Similarly, the interaction between both groups remained significant when controlled for fatigue. PwMS reacted slower [F(1, 174) = 5.22, p = 0.024, η2 = 0.029], made more accidents [F(1, 174) = 6.298, p = 0.013, η2 = 0.035], had higher NDE [F(1, 174) = 7.724, p = 0.006, η2 = 0.043] and higher DSS [F(1, 174) = 6.470, p = 0.012, η2 = 0.036] than controls.

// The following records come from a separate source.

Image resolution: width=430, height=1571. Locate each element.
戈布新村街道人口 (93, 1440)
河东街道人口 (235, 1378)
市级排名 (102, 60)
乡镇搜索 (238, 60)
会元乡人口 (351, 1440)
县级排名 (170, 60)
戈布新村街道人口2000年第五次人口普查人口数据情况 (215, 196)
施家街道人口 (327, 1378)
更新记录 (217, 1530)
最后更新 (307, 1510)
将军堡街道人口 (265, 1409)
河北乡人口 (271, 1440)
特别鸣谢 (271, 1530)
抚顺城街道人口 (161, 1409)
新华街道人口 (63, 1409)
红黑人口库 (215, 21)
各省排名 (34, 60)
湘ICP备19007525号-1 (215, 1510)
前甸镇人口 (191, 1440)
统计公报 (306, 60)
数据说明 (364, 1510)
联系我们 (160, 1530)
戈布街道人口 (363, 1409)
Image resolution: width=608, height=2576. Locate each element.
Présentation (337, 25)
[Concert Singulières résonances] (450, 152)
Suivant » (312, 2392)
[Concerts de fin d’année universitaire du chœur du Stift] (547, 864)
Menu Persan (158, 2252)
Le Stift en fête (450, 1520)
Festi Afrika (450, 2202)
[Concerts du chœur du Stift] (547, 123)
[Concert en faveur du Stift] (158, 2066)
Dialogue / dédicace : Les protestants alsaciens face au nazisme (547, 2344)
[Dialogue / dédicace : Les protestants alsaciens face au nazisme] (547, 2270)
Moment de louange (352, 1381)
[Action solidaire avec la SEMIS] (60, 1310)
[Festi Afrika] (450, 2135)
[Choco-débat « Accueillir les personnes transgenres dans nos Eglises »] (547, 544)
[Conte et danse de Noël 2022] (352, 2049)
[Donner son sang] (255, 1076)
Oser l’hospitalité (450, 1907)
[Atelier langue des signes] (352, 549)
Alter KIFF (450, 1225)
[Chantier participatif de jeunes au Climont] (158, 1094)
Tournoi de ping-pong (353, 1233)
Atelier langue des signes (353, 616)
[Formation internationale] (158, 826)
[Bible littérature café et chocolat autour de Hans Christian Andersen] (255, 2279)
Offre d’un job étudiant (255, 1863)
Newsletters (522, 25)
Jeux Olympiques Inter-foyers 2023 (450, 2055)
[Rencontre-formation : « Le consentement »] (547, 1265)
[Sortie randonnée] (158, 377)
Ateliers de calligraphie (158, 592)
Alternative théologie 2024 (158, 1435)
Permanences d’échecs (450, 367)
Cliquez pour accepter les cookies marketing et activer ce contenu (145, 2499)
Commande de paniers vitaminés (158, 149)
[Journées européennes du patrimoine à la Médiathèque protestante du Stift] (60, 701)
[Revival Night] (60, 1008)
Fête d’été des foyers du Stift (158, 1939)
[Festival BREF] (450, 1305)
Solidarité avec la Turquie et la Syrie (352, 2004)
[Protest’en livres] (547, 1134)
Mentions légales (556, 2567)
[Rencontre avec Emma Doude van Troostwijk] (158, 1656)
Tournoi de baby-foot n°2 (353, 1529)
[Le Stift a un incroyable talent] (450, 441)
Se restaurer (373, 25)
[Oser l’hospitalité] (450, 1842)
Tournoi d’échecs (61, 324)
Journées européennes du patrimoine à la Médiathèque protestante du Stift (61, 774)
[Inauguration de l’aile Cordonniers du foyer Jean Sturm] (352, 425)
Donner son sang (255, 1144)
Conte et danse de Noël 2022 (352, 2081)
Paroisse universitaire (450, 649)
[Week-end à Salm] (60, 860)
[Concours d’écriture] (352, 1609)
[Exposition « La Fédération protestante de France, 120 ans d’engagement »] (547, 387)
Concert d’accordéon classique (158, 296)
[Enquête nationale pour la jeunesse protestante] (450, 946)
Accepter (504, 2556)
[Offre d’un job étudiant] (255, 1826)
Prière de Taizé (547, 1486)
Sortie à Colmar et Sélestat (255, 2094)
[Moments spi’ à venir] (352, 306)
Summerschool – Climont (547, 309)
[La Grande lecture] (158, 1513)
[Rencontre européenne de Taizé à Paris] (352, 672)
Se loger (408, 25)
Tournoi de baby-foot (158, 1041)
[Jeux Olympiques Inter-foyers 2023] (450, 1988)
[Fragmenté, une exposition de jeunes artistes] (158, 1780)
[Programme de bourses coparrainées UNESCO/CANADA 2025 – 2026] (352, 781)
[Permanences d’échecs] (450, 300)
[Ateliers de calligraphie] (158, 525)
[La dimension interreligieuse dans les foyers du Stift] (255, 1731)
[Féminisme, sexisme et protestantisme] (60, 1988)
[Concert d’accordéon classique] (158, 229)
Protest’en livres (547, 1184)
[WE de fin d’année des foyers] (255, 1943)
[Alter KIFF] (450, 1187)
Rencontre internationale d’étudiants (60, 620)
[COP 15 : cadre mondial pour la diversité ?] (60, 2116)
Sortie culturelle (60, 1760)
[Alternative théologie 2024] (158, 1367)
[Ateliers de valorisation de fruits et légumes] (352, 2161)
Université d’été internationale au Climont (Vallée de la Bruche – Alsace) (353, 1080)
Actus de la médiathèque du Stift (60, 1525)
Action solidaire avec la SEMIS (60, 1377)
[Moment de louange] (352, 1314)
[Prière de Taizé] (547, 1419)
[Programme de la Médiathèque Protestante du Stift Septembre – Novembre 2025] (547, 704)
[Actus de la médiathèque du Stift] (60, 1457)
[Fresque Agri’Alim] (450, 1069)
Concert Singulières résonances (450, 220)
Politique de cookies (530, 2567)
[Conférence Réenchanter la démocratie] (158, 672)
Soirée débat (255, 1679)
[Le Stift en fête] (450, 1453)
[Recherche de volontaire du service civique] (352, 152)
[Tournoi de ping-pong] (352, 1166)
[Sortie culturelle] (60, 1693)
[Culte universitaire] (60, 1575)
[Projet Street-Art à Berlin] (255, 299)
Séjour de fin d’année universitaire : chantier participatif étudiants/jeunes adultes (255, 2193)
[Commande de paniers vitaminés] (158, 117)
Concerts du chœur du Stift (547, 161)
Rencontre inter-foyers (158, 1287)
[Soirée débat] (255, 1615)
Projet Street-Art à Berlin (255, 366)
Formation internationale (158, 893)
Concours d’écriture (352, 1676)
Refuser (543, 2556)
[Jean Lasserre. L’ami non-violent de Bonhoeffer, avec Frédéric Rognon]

Adjusting for visual acuity, the interaction between PwMS and controls remained significant for the number of accidents [F(1, 180) = 9.802, p = 0.002, η2 = 0.052], NDE [F(1, 180) = 13.753, p = 0.000, η2 = 0.071] and DSS [F(1, 180) = 13.096, p = 0.000, η2 = 0.068]. No significant interaction was found for mRT [F(1, 180) = 3.083, p = 0.081, η2 = 0.017] when adjusted for visual acuity, showing that visual acuity has a significant interaction in the group difference for mRT.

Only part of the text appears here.